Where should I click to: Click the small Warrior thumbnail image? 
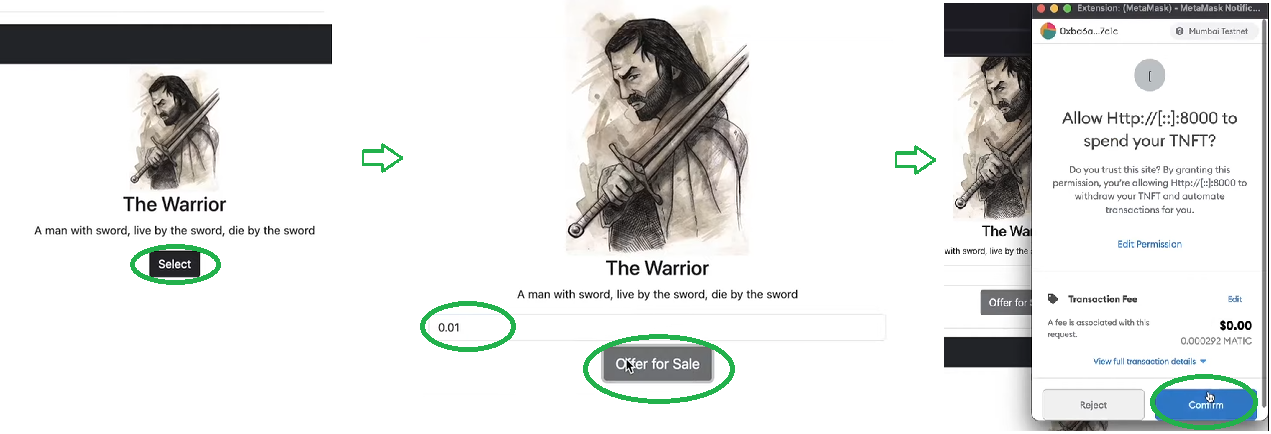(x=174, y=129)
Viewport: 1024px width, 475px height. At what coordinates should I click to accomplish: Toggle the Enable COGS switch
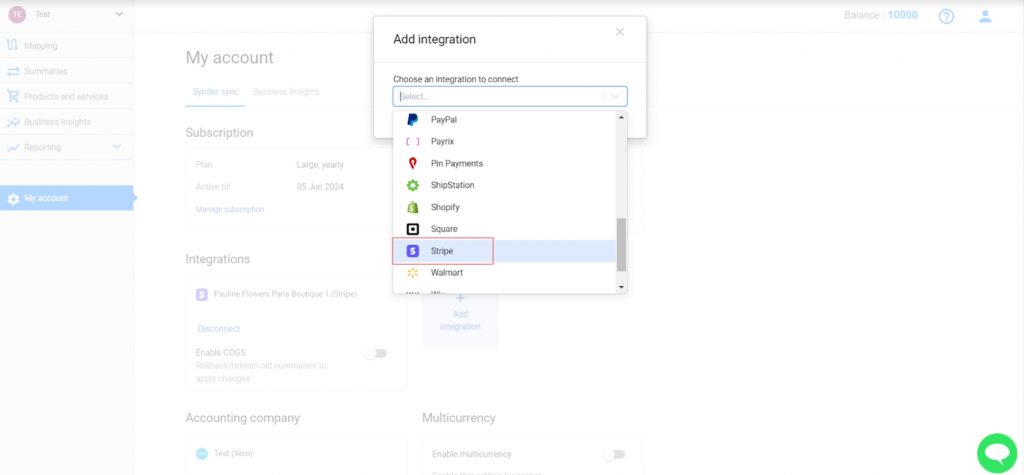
------------------------
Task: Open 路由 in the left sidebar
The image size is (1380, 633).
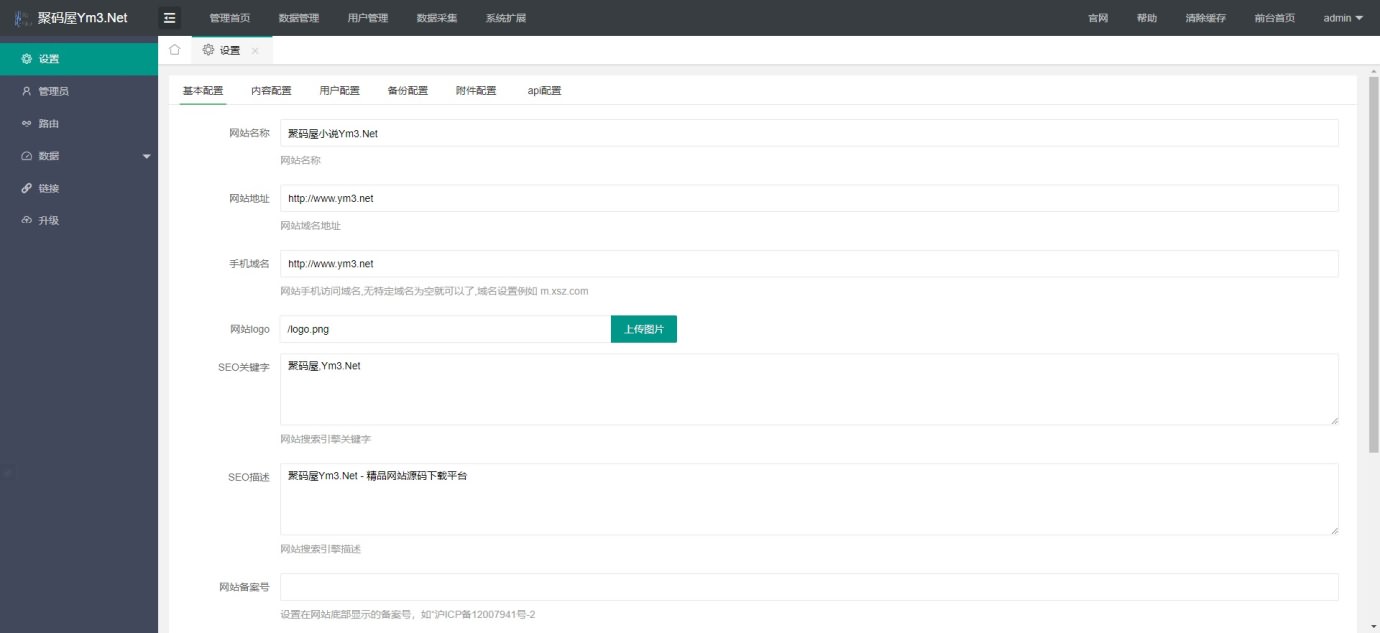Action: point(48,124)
------------------------
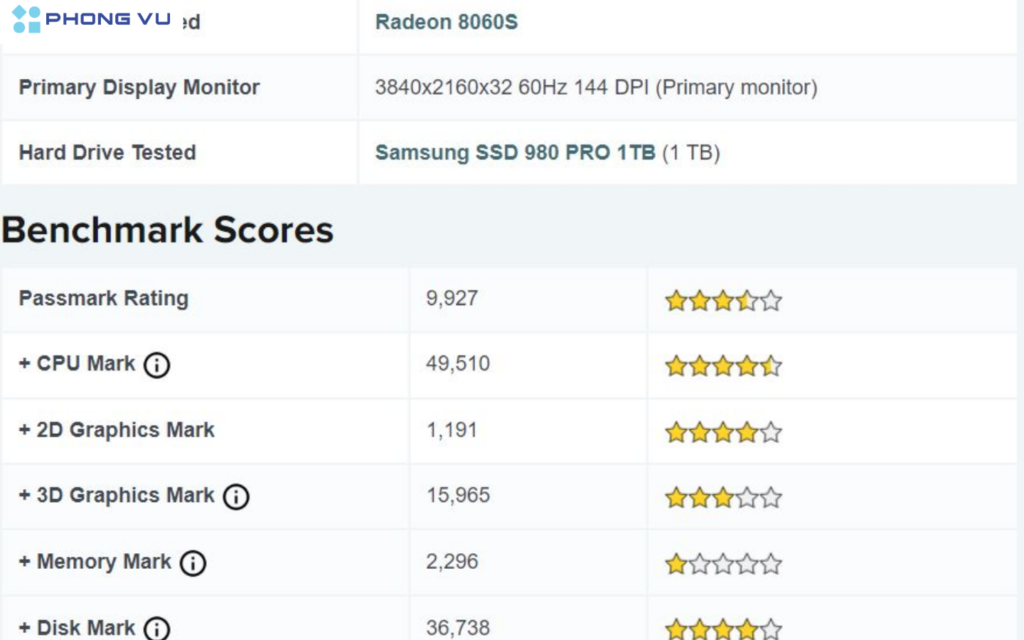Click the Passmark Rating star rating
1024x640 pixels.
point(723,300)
------------------------
For the material above, give again only the lines starting at the line that contains "Where should I" and ending at the line that contains "Viewport: 1024px width, 475px". Pictures do not belong in the copy.

## Result below
Where should I click to: Click the small Warrior thumbnail image? 
(x=174, y=129)
Viewport: 1024px width, 475px height. At what coordinates should I click to accomplish: Toggle the Enable COGS switch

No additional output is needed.